Optimiser la réduction des risques

Les mesures de réduction des risques s’inscrivent dans deux grandes catégories : sur le long terme, les dispositifs de protection ou réaménagements permanents et, à plus court terme, les plans de gestion de crise et de continuité des activités.

La première catégorie peut inclure divers investissements et actions, en fonction du type de risques auxquels un site est exposé. Pour optimiser leur pertinence et assurer leur efficacité, les ressources engagées doivent correspondre à la criticité du bâtiment ou du site et au niveau de risque acceptable pour l’entreprise. 

Plusieurs mesures permanentes peuvent être mises en œuvre pour limiter les dommages causés par une tempête ou une inondation, notamment les suivantes :

  • Installation de barrières anti-inondation permanentes pour empêcher l’eau de pénétrer dans des zones essentielles à la production. Dans l’idéal, l’emplacement de ces dispositifs devrait être défini à l’aide d’une carte des zones inondables à jour, comme la carte mondiale des risques d’inondation de FM. Cet outil en ligne interactif, qui s’appuie sur des données relatives aux précipitations, aux inondations et à la topographie des sols ainsi que sur une expérience de terrain, permet d’identifier l’impact de l’urbanisation sur le degré d’exposition d’un site donné.
  • Déplacement permanent des équipements et produits de grande valeur situés en point bas.
  • Renforcement de l’enveloppe extérieure des bâtiments (toitures, fenêtres, portes...) pour éviter que vent et débris ne s’engouffrent à l’intérieur et n’endommagent des produits et équipements.

Les plans d’urgence et de continuité des activités, qui constituent la deuxième catégorie de mesures de réduction des risques, incluent une liste d’actions qu’employés et responsables doivent entreprendre pour préparer leur site à faire face à un événement météorologique extrême.
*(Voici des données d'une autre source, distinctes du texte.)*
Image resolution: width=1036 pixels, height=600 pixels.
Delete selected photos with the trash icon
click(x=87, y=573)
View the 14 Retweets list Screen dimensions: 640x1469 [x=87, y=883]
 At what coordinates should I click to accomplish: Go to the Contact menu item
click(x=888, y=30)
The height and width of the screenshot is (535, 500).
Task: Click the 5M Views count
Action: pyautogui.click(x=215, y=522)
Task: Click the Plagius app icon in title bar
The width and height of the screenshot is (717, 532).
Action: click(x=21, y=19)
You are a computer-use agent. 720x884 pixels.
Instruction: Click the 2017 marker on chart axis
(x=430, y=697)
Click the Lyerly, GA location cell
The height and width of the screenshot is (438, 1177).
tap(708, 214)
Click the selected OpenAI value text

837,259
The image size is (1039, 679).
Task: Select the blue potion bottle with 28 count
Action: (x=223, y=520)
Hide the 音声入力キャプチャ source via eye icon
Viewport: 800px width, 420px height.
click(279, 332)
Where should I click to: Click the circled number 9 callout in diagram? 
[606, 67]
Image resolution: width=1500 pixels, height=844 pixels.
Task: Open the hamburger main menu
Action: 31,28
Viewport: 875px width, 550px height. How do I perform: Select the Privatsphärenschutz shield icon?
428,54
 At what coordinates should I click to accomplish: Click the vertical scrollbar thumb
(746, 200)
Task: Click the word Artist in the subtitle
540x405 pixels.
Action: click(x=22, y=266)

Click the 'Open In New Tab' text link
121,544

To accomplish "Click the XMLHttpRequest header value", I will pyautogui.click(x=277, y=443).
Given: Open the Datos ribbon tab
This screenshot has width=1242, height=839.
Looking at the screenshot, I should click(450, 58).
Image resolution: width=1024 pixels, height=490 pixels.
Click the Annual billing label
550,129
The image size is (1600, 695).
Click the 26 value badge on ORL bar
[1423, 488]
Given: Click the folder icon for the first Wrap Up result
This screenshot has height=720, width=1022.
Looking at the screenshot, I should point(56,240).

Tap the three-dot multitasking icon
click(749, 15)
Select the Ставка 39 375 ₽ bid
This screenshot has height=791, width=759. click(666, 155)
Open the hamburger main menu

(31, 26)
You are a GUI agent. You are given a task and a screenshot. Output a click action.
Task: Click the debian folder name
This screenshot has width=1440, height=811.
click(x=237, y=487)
Il est par exemple essentiel que des collaborateurs soient personnellement chargés de vérifier l’enveloppe extérieure des bâtiments avant une tempête. De manière générale, chaque entreprise devrait rédiger un plan d’urgence clair, pour que tous les membres du personnel sachent exactement ce qu’ils ont à faire en situation de crise.

Pour les mêmes raisons, il est important de tester régulièrement le plan de continuité des activités. Dans un contexte de recherche permanente d’agilité, les entreprises se doivent d’y intégrer les changements affectant le personnel et les processus pour réagir efficacement avant, pendant et après un sinistre.

Le changement climatique, une problématique systémique

Au-delà des tempêtes et des inondations qui ont marqué l’été, il est probable que le changement climatique ait un impact sur d’autres risques. La montée des eaux et le réchauffement des océans pourraient ainsi, selon certains experts, augmenter la fréquence ou l’intensité d’autres phénomènes météorologiques extrêmes comme les ouragans et typhons.

Dans la mesure où de nombreuses entreprises sont implantées en zone côtière, la mise en place d’une stratégie de gestion des risques liés aux événements météorologiques extrêmes et inondations majeures devrait être une priorité dans les mois et les années à venir.

Quel que soit votre degré d’exposition, il n’est jamais trop tard pour commencer à vous préparer. Même si chaque site est exposé à des niveaux et types de risques différents, adopter une stratégie de gestion des risques basée sur les données et sur l’ingénierie n’en demeure pas moins fondamental pour faire face aux risques systémiques que le changement climatique amène dans son sillage.